**Exercise directions**
Using the records that follow, copy every line containing the word "chart".

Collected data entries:
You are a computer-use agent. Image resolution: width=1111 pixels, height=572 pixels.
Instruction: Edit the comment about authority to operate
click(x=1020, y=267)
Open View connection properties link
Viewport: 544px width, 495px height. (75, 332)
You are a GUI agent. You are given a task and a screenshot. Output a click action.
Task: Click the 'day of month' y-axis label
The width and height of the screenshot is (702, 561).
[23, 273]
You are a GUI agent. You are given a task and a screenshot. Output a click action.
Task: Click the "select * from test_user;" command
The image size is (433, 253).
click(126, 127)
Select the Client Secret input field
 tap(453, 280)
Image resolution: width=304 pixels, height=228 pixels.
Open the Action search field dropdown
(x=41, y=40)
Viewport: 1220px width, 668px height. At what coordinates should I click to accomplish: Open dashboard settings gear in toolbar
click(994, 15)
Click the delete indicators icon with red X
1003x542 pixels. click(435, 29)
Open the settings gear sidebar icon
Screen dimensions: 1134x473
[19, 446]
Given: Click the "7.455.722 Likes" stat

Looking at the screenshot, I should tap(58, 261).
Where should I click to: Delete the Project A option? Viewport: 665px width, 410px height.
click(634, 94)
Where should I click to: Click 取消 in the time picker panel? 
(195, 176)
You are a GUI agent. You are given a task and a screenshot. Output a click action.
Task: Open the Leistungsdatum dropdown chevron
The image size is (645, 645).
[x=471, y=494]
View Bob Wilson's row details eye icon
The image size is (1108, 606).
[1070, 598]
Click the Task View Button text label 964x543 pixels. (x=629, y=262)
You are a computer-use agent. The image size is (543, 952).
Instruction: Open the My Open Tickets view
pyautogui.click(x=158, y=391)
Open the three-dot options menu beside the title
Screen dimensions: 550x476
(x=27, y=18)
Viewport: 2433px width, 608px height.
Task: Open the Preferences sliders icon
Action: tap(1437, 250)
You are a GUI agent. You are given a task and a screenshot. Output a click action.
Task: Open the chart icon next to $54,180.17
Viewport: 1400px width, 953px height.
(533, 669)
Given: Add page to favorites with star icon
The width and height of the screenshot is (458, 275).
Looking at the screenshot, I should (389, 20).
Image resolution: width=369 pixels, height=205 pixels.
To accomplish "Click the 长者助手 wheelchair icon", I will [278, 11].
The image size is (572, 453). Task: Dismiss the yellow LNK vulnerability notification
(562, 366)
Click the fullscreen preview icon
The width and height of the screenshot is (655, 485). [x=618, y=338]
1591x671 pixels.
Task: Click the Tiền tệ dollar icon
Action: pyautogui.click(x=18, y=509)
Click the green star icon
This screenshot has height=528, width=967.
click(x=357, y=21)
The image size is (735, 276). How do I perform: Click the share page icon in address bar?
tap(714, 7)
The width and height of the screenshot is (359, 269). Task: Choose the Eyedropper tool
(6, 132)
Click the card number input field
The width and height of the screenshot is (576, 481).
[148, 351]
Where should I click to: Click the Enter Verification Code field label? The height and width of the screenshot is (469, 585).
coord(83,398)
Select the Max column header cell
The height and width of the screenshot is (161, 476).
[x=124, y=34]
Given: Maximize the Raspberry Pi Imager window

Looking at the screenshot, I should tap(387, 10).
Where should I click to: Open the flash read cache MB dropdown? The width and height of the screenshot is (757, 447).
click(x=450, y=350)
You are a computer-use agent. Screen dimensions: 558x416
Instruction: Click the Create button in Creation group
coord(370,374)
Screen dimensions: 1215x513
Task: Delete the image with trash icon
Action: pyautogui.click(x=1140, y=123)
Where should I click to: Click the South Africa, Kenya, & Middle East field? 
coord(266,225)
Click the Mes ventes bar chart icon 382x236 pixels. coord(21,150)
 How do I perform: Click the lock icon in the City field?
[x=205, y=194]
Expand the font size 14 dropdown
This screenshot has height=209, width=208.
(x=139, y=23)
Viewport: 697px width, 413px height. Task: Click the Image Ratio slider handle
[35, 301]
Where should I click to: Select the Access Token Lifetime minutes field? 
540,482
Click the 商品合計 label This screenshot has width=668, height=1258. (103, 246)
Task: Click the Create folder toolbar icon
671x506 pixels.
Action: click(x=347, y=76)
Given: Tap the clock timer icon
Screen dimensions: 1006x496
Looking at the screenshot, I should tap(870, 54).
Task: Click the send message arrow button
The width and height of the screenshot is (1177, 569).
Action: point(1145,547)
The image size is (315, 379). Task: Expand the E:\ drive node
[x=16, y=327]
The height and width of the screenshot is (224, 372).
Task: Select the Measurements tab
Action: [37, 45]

**Finished task**
Task: Open the chart icon next to $54,180.17
Click the Mes ventes bar chart icon 382x236 pixels. coord(21,150)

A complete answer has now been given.